Review: Saga #13
After a four-month hiatus, the critically acclaimed series Saga has returned to shelves for its #13. Those worried that the long delay would possibly mean a dip in quality from writer Brian K. Vaughn and artist Fiona Staples will be happy to hear that the latest issue is another great entry for this series. Vaughn is able to weave together drama, a compelling plot, vulgarity, and natural humor into this continuing story that contains important and all too human themes of family, survival, political strife, and even the effects of war.
The opening section of the issue is a very cut-off sort of prelude that doesn’t involve the main story that has been developed in the past issues. It is here where two characters are introduced that will most likely be important to future issues, but for now their introduction remains a separated section from the normal proceedings and an odd way to start after a long hiatus. However, this quick storyline gives readers an in-depth view of a Landfallian medical hospital that mirrors too painfully real world medical conditions for soldiers. Powerful imagery is on display here, whether it is the flying rat leaving droppings as it moves down a hallway, a ripped propaganda poster saying “Troops Are Our Treasure” on a bulletin board of this poor conditioned hospital, or even the army veteran homeless man in front of the hospital in his shirt decorated with possible peace buttons/war medals. It is sections like this that make Saga resonate so well with readers, as Vaughn can take a outlandish concept with different species and other space tropes and ground it into a reality that feels all too familiar to human nature.
The rest of the issue is well paced and Vaughn is able to split time effectively between Marko and Alana’s group and what is happening with The Will and Gwen in their pursuit. Though the overall plot doesn’t advance much in this issue and acts as a prequel to #12’s storyline, there are still great occurrences that happen. Alana and Klara discussing their current mission to go find D. Oswald Heist helps to explain once again why the group is on their current mission, and the audience gets to experience how Marko’s grandfathers death has affected the family in a big way. A thrilling action scene involving “bone bugs” is a fun and intense fight to behold visually, and these creatures join the growing list of amazingly weird creatures in the Saga universe. Meanwhile, The Will possibly hallucinates a past character, and parts of the series such as the heavy sexual tension between Gwen and The Will or the lack of a name for Slave Girl are poked at in a meta way through the dialogue. While the ending of the issue lacks an extremely intense cliffhanger as Saga fans are very used to by this point, it is an emotional and fitting ending that is sure to warm even the most hard of hearts.

*Dataset*
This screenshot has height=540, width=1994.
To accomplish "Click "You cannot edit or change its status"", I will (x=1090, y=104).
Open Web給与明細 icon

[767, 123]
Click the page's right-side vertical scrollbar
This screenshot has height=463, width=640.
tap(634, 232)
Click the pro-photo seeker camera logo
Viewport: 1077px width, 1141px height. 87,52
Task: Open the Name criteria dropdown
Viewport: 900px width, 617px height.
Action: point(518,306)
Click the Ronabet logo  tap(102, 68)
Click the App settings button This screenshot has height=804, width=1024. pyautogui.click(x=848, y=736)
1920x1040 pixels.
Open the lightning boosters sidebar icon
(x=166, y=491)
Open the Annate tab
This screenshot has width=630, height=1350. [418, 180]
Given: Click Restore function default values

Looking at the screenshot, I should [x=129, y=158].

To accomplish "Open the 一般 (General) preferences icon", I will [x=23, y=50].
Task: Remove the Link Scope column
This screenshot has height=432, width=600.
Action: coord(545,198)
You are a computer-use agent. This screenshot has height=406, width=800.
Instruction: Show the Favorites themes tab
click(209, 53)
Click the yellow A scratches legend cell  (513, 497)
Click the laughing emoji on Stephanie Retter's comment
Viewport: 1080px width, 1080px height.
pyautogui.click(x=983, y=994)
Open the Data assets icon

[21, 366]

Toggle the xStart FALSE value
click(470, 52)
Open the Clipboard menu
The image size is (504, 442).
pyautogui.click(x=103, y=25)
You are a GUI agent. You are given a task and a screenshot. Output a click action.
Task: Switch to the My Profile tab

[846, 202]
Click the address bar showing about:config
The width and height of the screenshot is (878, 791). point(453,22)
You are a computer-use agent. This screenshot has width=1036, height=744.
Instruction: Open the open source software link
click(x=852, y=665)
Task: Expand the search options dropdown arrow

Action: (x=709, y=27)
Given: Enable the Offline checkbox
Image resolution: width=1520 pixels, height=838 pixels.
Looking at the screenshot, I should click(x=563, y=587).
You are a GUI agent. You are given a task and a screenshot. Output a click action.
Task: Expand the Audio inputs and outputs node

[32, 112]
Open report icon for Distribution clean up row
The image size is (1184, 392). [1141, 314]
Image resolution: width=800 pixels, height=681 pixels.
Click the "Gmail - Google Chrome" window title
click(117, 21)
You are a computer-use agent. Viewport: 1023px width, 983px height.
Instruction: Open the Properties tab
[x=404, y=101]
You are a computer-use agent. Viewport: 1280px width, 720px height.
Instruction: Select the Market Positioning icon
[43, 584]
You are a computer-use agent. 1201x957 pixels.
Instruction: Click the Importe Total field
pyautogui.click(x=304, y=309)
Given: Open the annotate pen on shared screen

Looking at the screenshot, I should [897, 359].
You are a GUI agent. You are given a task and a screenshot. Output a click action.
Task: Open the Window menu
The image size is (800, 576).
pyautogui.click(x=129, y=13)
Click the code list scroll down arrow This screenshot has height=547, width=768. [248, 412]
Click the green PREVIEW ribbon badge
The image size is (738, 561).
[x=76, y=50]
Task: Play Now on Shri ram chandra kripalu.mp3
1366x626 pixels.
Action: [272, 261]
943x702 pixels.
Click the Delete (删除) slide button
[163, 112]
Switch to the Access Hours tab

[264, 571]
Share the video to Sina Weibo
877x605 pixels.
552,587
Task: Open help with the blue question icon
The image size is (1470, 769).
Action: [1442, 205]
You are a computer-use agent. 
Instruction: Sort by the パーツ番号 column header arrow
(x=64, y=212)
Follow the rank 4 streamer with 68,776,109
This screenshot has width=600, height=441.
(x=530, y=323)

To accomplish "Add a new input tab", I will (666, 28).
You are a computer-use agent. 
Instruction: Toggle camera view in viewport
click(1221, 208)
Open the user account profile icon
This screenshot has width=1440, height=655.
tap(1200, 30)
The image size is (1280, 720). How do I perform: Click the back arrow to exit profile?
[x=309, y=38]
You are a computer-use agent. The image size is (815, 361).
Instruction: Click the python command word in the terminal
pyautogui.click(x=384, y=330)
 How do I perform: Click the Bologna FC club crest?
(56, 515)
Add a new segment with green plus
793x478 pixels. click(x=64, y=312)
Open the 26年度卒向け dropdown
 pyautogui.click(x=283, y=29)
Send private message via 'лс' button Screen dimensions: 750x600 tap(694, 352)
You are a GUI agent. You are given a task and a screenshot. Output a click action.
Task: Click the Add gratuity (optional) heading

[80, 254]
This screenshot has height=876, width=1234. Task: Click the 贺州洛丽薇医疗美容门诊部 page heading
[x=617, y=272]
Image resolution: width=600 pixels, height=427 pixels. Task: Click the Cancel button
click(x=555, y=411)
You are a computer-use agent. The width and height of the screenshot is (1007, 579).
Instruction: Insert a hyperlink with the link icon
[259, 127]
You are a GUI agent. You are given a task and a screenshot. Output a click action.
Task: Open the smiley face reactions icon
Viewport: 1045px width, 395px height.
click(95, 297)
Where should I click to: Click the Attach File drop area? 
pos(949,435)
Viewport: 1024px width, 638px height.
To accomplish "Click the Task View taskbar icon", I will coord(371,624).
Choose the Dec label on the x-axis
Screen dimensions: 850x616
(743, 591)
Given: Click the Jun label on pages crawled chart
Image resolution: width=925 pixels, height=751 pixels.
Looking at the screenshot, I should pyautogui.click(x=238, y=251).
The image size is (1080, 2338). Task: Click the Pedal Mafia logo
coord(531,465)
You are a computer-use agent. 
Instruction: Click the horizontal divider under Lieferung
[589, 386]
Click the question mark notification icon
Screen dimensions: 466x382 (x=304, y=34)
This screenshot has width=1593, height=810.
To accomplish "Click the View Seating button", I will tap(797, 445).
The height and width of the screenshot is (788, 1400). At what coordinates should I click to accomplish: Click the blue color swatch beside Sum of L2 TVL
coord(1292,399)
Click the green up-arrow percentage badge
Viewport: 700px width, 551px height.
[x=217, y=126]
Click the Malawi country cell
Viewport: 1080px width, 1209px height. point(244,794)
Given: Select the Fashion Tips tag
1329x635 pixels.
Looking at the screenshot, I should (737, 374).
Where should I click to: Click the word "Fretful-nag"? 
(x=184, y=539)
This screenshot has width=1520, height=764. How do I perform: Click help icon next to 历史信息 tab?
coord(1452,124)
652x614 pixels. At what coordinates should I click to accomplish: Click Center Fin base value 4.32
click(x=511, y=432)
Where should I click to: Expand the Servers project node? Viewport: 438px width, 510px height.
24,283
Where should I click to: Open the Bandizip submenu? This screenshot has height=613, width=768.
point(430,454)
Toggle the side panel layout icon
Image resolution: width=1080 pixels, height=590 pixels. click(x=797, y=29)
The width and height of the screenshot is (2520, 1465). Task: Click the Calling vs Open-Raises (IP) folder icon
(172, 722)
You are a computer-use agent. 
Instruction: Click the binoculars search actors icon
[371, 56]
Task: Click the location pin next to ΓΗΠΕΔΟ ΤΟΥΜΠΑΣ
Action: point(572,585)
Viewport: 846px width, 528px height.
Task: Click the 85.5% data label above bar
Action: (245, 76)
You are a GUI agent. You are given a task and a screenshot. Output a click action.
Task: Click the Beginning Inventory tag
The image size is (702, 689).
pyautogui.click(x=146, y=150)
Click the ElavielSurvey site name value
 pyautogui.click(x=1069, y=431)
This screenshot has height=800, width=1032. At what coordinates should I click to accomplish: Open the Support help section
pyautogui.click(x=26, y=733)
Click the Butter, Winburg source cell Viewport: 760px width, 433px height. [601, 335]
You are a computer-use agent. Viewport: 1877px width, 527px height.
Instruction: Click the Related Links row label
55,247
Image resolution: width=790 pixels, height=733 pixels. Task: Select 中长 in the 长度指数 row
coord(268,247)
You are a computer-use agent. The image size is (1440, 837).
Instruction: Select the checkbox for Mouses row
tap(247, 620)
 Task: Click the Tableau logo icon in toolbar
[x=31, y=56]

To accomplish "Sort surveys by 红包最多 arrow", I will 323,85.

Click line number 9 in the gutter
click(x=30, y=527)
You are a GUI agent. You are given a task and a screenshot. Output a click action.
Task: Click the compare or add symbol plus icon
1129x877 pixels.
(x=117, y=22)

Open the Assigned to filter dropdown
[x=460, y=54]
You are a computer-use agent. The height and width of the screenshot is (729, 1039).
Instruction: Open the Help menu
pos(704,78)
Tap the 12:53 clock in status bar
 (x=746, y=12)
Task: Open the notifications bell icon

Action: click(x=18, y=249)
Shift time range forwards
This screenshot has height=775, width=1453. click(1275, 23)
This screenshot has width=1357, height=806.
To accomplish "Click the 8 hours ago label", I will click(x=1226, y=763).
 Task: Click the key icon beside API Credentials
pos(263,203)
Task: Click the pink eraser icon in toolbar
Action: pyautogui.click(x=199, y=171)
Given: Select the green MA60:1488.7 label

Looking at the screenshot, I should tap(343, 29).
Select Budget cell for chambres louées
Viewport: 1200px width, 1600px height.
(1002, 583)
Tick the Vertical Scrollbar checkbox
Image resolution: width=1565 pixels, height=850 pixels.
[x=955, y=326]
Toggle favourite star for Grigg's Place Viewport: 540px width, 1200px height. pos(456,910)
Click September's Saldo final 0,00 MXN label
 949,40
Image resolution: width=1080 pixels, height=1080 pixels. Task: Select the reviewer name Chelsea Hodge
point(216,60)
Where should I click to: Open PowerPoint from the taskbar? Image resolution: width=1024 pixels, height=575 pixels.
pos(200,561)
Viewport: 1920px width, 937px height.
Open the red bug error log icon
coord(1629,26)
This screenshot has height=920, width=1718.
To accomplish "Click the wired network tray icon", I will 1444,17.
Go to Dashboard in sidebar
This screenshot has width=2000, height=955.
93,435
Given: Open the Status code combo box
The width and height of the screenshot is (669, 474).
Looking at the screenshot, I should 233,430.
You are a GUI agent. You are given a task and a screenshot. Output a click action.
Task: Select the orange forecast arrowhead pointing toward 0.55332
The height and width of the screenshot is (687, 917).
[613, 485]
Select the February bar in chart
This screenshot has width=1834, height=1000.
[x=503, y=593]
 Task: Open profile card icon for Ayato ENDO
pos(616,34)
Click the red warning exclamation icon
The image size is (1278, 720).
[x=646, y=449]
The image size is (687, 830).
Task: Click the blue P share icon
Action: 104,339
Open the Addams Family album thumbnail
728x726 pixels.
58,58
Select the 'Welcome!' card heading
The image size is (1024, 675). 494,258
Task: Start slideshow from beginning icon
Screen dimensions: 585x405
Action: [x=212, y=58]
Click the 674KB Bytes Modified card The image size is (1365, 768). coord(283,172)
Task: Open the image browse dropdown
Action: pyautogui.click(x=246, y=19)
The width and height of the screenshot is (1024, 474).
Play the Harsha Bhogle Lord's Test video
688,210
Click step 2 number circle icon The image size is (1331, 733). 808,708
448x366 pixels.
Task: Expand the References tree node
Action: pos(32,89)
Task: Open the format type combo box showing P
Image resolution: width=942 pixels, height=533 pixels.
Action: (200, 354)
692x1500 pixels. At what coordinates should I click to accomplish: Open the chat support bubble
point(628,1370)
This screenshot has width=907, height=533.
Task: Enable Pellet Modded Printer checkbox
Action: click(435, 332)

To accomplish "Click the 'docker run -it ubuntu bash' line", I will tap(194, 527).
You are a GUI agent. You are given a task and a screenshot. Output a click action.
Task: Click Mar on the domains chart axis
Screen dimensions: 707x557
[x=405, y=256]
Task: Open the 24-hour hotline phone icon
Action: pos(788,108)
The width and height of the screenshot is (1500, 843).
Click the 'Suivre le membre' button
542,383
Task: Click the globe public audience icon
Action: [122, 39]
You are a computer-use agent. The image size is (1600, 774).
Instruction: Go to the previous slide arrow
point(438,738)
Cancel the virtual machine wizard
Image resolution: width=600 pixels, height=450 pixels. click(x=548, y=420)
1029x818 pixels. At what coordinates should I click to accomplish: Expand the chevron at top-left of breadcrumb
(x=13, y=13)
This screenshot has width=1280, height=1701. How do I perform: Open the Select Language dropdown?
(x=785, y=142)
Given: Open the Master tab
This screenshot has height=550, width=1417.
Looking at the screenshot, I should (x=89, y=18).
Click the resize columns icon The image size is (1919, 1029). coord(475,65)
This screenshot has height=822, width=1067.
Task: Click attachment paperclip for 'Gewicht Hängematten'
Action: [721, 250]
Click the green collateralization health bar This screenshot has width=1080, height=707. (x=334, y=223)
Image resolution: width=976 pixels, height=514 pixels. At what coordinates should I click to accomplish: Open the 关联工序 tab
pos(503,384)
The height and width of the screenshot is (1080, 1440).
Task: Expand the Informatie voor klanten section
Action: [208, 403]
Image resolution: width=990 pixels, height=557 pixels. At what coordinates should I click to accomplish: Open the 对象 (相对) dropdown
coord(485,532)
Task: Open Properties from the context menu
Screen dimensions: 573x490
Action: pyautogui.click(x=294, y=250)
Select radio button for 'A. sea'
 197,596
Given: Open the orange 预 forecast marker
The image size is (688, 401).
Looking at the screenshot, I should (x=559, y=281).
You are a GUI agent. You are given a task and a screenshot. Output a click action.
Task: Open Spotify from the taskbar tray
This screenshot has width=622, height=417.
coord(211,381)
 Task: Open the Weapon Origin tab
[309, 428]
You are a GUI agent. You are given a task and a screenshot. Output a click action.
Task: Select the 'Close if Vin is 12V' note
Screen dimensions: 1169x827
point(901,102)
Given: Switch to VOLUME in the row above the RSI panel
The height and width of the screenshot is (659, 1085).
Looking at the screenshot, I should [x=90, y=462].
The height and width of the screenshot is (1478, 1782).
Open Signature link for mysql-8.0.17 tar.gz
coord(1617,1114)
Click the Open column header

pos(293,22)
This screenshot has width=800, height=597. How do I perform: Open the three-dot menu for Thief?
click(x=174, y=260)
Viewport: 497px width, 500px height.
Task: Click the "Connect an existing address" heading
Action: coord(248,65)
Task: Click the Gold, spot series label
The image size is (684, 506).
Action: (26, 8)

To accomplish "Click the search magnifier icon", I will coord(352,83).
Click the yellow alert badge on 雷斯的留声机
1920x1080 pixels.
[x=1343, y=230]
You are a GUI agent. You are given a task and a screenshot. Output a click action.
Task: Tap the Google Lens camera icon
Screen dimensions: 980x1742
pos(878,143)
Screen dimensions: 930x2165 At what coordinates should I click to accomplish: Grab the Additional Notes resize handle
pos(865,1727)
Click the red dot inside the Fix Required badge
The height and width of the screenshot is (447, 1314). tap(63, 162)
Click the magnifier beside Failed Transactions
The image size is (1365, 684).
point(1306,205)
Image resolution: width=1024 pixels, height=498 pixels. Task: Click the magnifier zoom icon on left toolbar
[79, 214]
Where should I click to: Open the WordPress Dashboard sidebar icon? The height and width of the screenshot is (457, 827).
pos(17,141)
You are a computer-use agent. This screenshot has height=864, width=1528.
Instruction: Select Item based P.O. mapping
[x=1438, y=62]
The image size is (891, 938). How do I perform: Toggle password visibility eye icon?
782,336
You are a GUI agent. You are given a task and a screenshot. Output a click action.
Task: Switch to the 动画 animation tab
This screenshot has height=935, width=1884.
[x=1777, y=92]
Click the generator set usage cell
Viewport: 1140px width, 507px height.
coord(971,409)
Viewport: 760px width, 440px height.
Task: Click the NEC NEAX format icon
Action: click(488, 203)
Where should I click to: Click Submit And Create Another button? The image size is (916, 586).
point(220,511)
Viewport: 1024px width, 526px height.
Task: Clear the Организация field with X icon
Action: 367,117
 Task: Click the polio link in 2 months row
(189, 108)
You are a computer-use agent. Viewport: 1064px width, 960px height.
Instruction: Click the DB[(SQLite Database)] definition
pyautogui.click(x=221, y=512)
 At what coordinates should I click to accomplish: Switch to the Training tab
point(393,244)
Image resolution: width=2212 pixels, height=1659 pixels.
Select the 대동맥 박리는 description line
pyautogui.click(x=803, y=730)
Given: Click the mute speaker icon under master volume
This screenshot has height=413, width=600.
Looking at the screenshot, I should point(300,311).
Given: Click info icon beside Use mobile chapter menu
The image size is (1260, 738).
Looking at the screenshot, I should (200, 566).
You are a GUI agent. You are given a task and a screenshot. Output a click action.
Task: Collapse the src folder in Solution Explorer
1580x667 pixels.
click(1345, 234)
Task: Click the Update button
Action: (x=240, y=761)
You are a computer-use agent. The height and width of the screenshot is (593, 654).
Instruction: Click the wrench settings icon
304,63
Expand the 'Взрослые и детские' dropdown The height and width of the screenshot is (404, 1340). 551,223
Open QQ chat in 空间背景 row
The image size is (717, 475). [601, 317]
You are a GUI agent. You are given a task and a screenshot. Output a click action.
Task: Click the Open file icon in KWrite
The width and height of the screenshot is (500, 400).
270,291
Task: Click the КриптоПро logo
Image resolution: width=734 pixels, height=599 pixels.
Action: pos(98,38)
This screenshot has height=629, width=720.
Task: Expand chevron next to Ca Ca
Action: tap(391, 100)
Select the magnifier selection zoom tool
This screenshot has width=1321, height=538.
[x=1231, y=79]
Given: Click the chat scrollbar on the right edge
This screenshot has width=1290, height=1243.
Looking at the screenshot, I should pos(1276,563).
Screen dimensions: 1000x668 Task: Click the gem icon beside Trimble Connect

*Goal of the exercise*
According to the review of Saga #13, how long was the series away from shelves before this issue came out? The material comes from a different source than the review.

*Task solution*
The series was on hiatus for four months.